The FAQ you refer to seems to be of no use at all and is totally unrelated to
this post.



But if you can give hints of how to decrease the interrupt load I am all ears.
As I see it, if the interrupt handling model i OpenBSD would change to a
polling one u could maybe increase the throughput at the same processor speed
(just me guessing though). But now the fact is that it is not polling. So what
can I do with what we have

Is pure cpu speed the only way? Or is it possible to decrease the interrupt
load with even better NIC:s?


Regards
/Per-Olov



Re: Expected throughput in an OpenBSD virtual server

2011-08-22 Thread Stuart Henderson
 But if you can give hints of how to decrease the interrupt load I am all ears.
 As I see it, if the interrupt handling model i OpenBSD would change to a
 polling one u could maybe increase the throughput at the same processor speed
 (just me guessing though). But now the fact is that it is not polling. So what
 can I do with what we have

polling is one mechanism to ensure you aren't handling interrupts all the
time, so you can ensure userland remains responsive even when the machine is
under heavy network load. OpenBSD has another way to handle this, MCLGETI.

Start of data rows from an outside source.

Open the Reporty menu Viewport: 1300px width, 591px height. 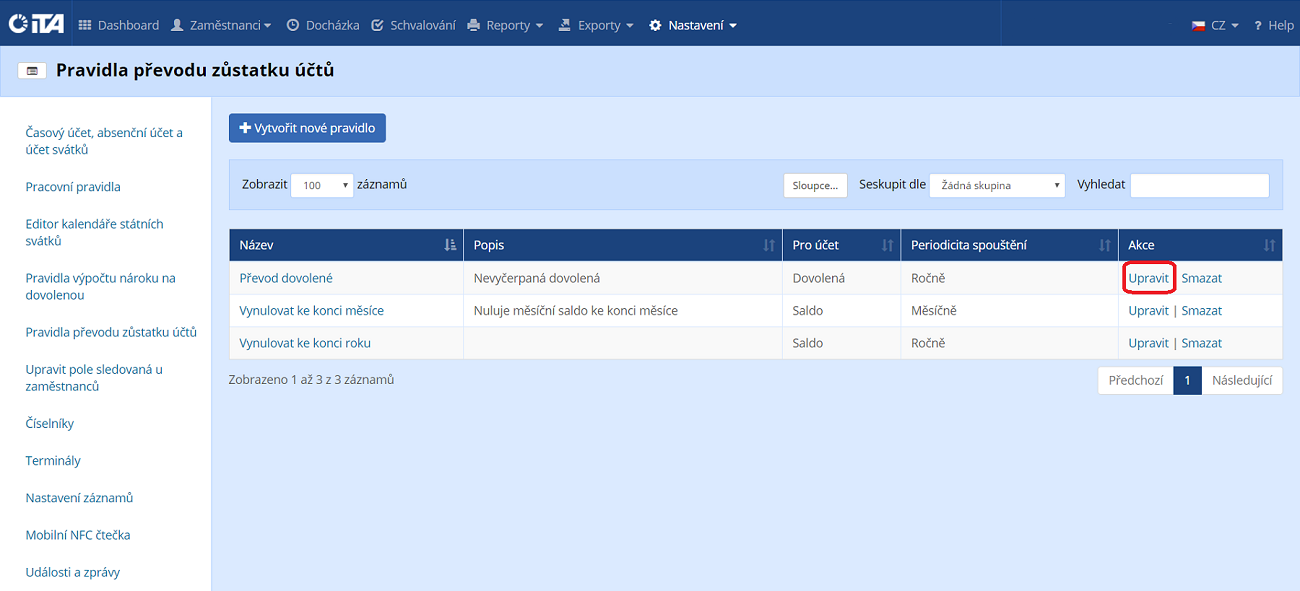(505, 25)
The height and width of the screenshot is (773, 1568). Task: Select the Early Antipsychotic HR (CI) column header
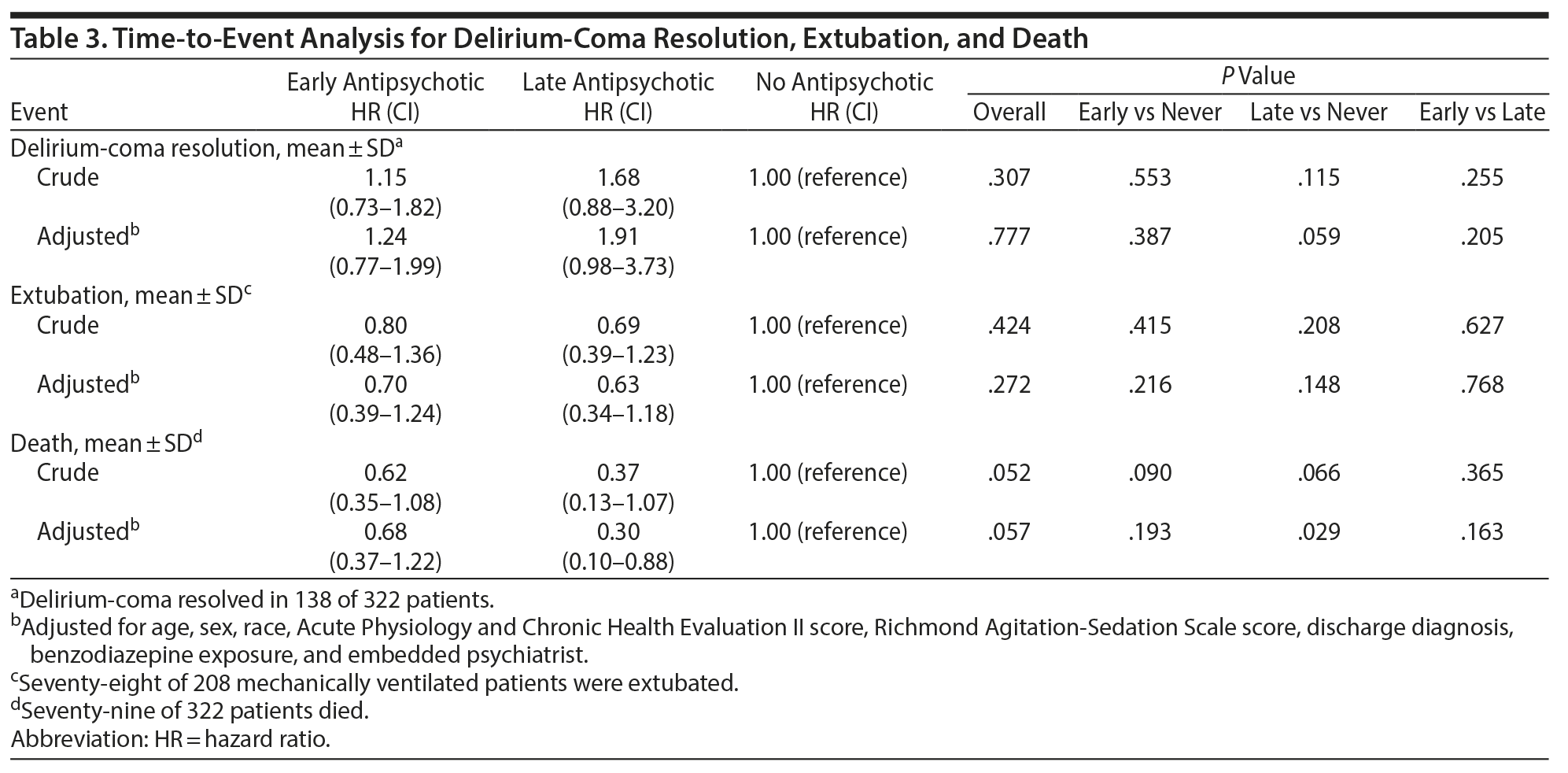(385, 96)
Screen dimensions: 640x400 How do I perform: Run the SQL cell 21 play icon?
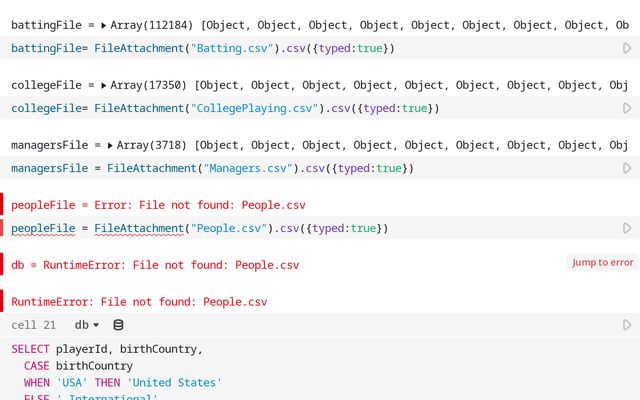[627, 325]
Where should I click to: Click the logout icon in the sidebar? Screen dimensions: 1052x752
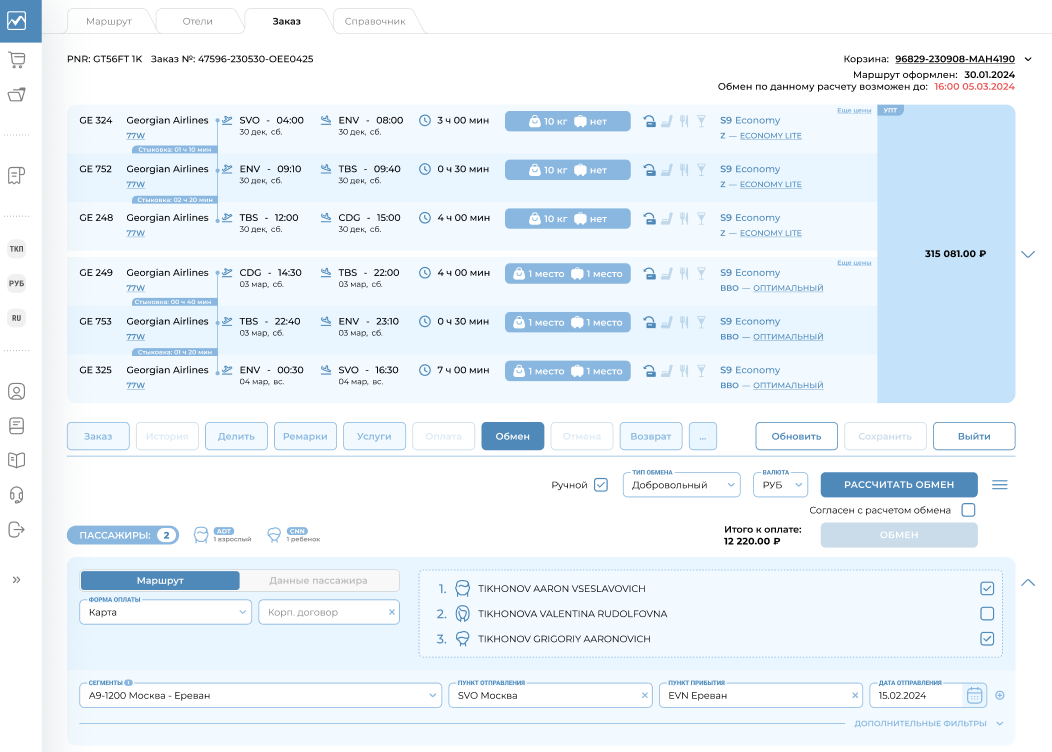pos(16,528)
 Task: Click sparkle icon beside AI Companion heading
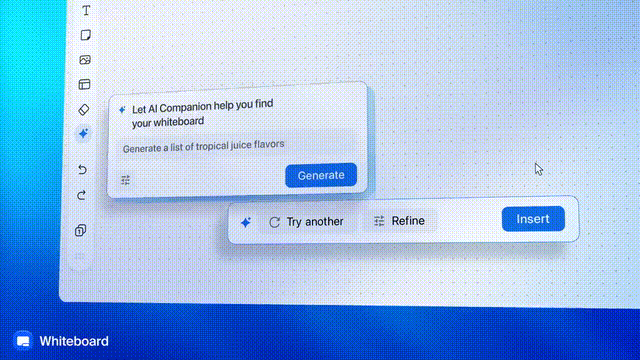pyautogui.click(x=122, y=110)
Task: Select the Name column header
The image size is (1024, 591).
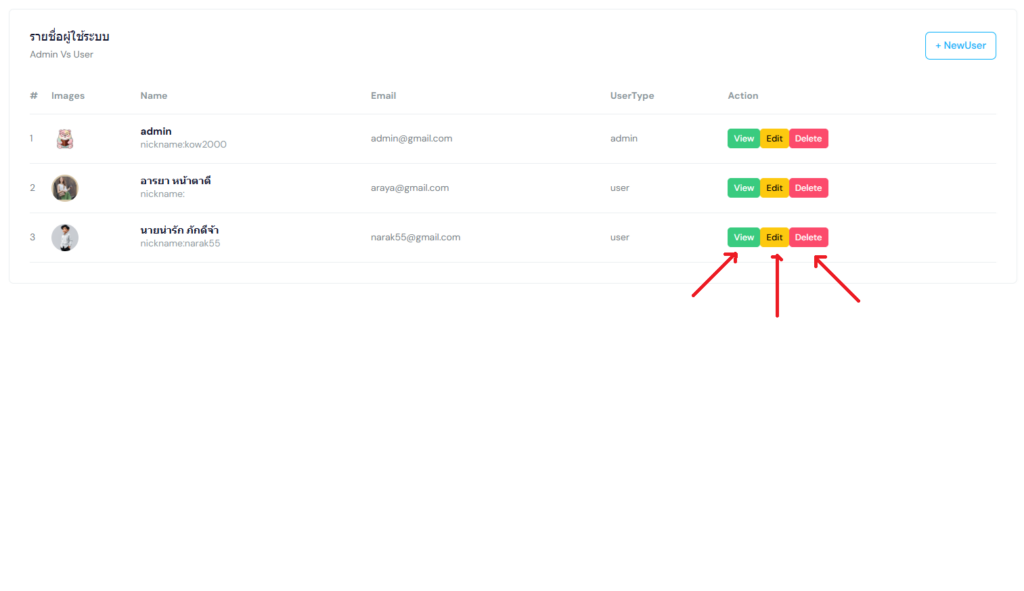Action: [x=153, y=95]
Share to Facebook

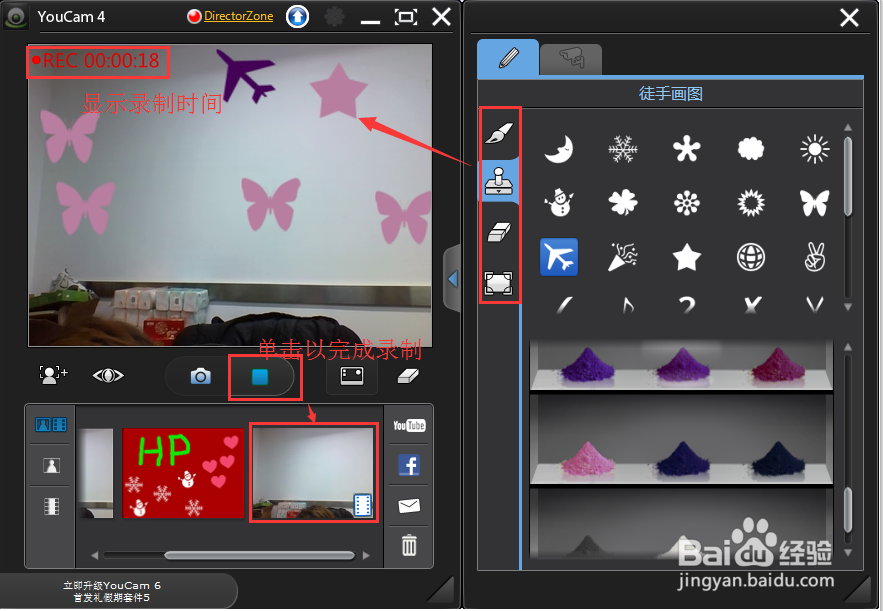click(x=408, y=464)
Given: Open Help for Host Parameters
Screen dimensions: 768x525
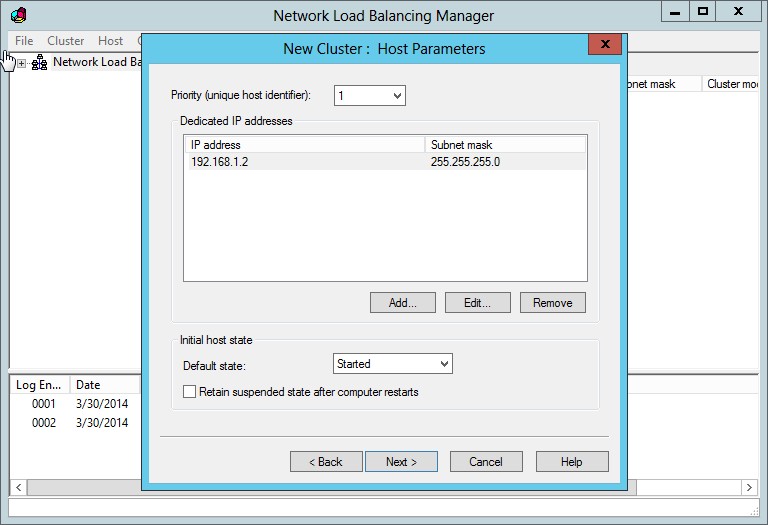Looking at the screenshot, I should (572, 462).
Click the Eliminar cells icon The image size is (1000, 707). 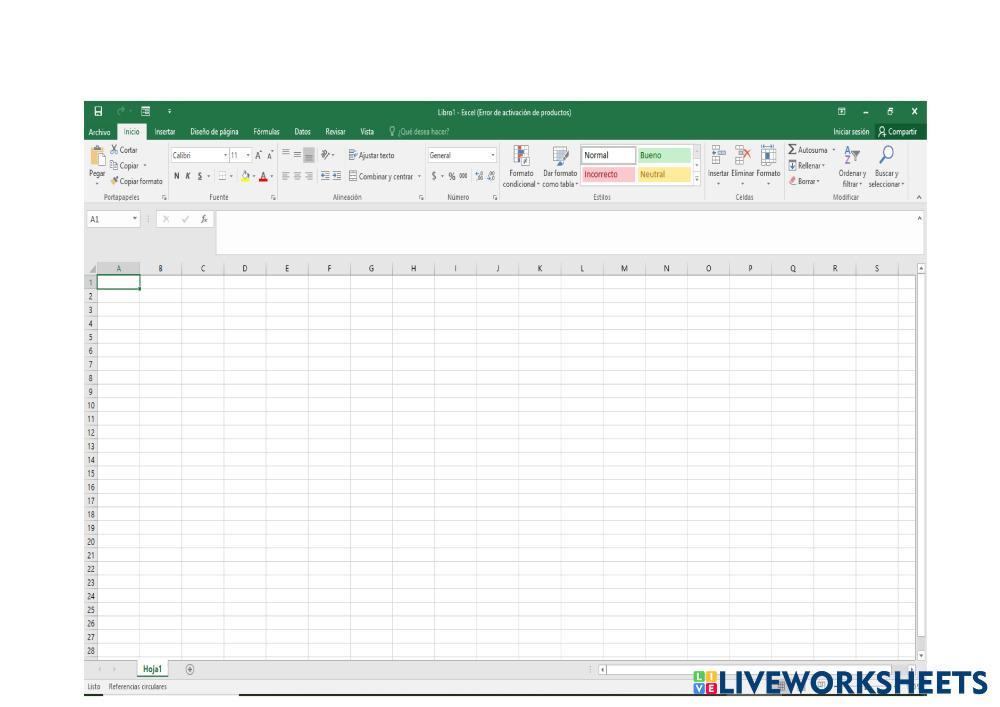coord(743,155)
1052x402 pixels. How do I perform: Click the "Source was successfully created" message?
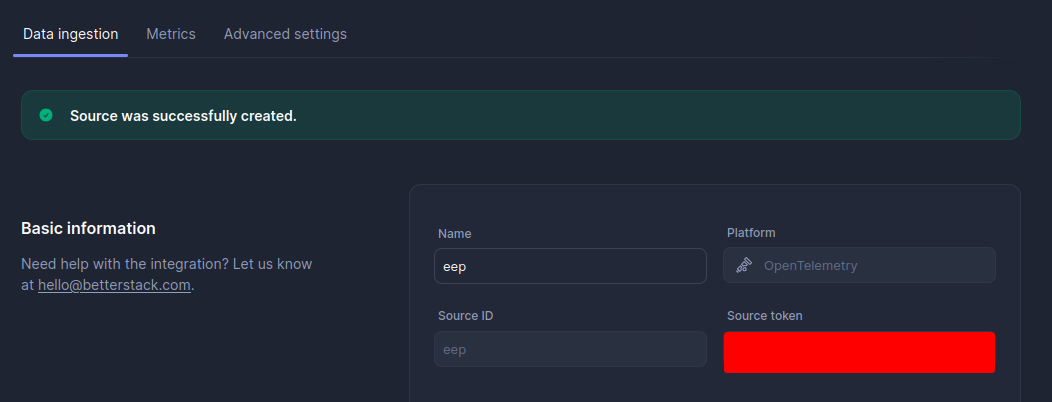tap(183, 116)
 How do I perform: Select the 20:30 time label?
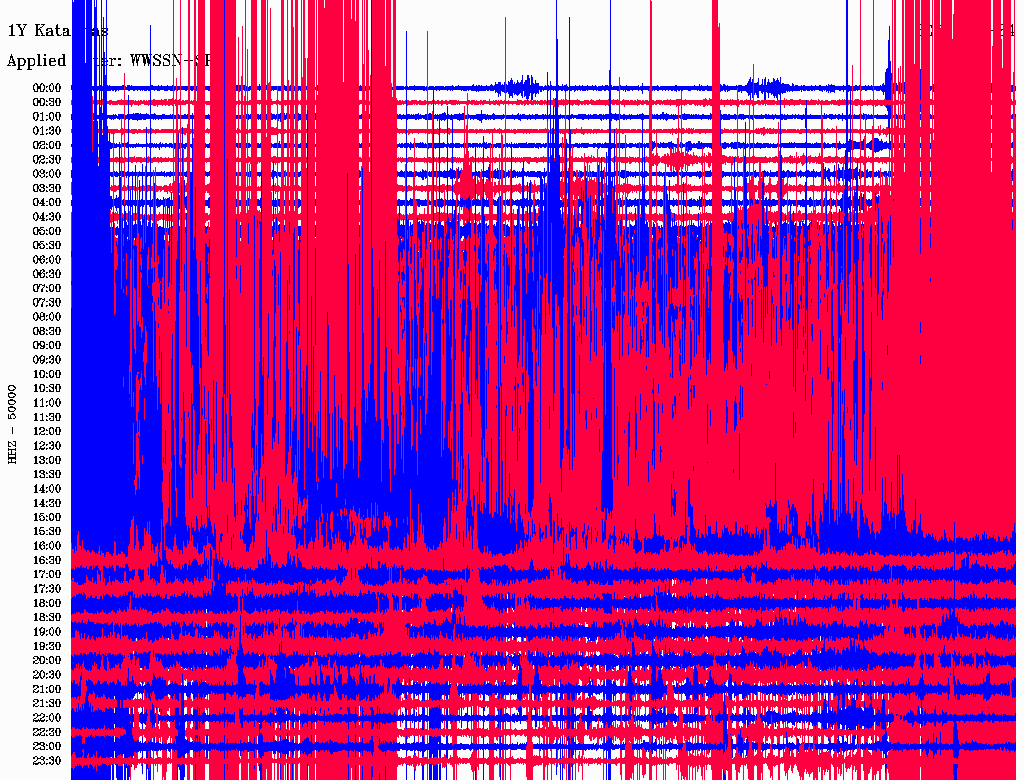tap(47, 675)
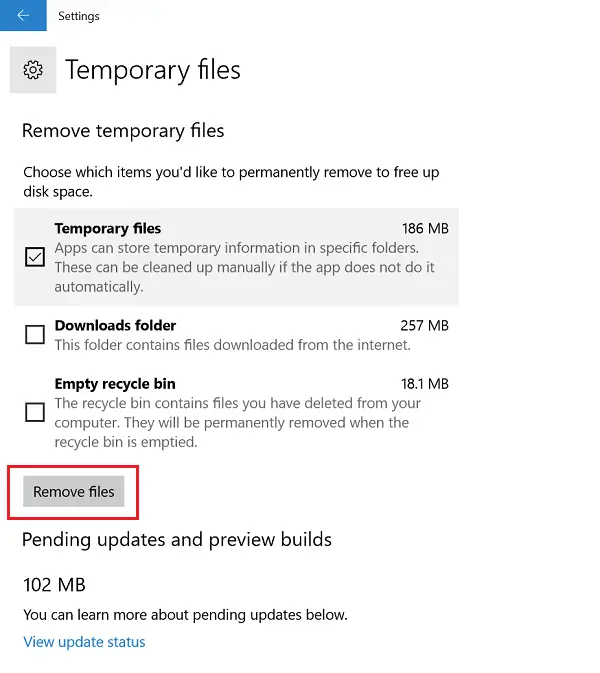Click the large Temporary files page heading
600x673 pixels.
(153, 70)
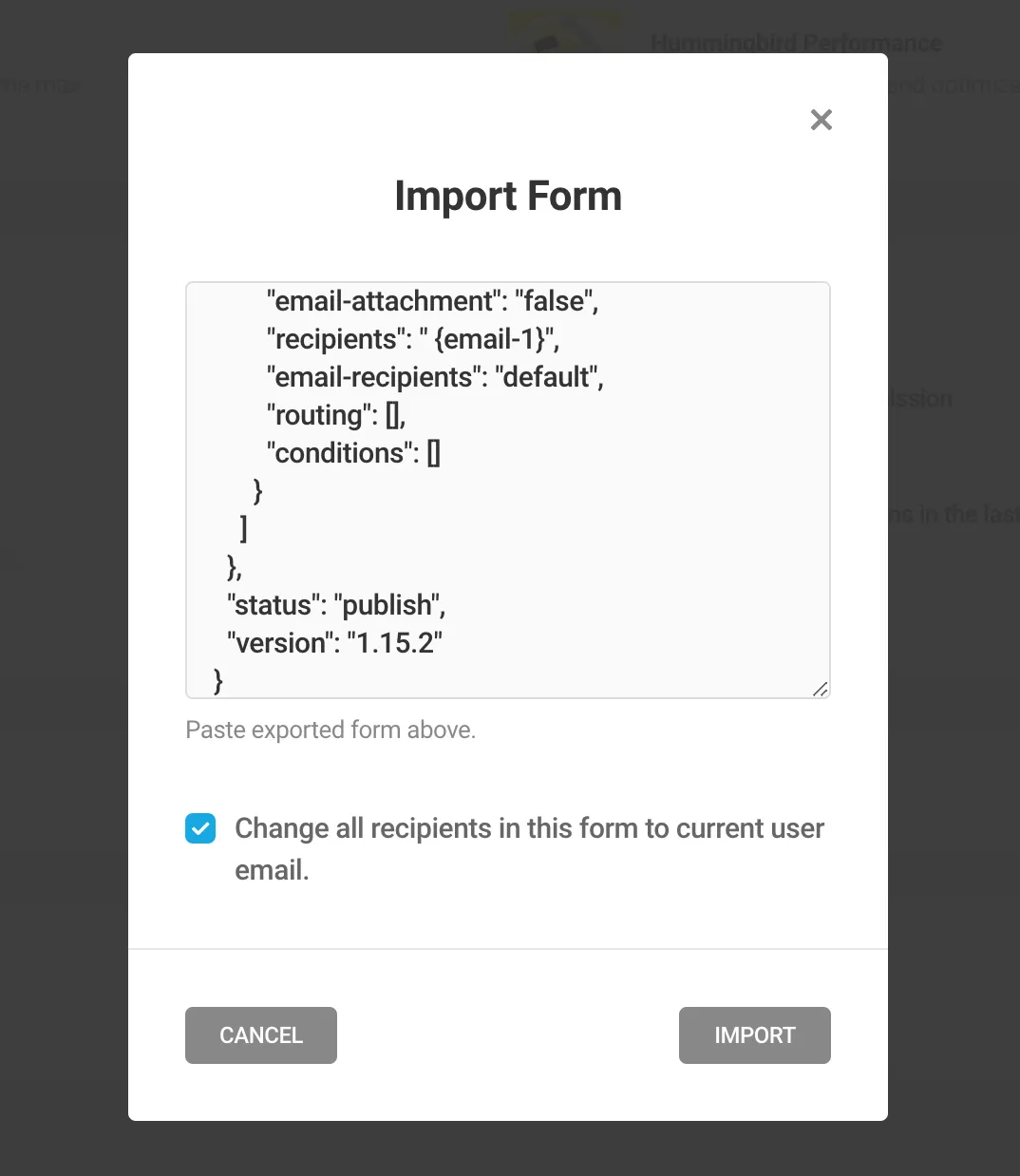Click the recipients {email-1} line in the JSON
Viewport: 1020px width, 1176px height.
coord(412,339)
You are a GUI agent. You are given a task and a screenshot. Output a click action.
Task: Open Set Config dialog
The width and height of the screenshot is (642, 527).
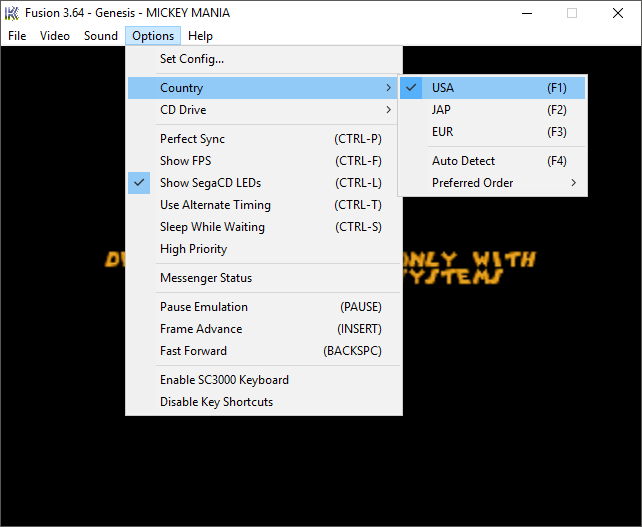[192, 59]

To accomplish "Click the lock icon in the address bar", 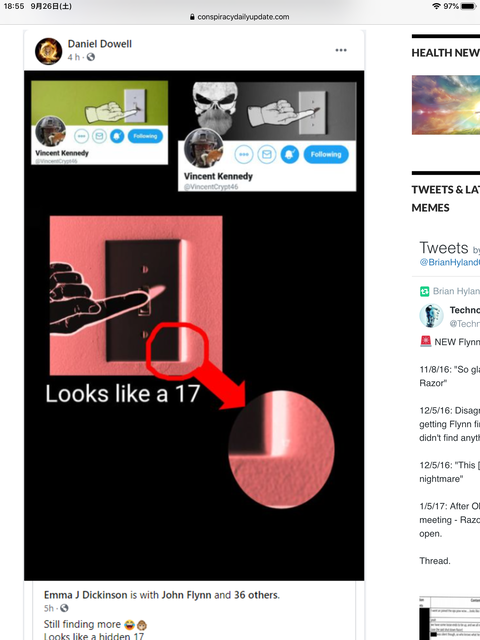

 Is pure cpu speed the only way? Or is it possible to decrease the interrupt
 load with even better NIC:s?

here are some things that might help:

- faster cpu
- larger cpu cache
- faster ram
- reduce overheads (things like switching VM context while handling
packets is not going to help matters)
- improving code efficiency

have you tried -current?



Re: Expected throughput in an OpenBSD virtual server

2011-08-22 Thread Per-Olov Sjöholm
On 22 aug 2011, at 22:04, Stuart Henderson wrote:
 But if you can give hints of how to decrease the interrupt load I am all
ears.
 As I see it, if the interrupt handling model i OpenBSD would change to a
 polling one u could maybe increase the throughput at the same processor
speed
 (just me guessing though). But now the fact is that it is not polling. So
what
 can I do with what we have

 polling is one mechanism to ensure you aren't handling interrupts all the
 time, so you can ensure userland remains responsive even when the machine
is
 under heavy network load. OpenBSD has another way to handle this, MCLGETI.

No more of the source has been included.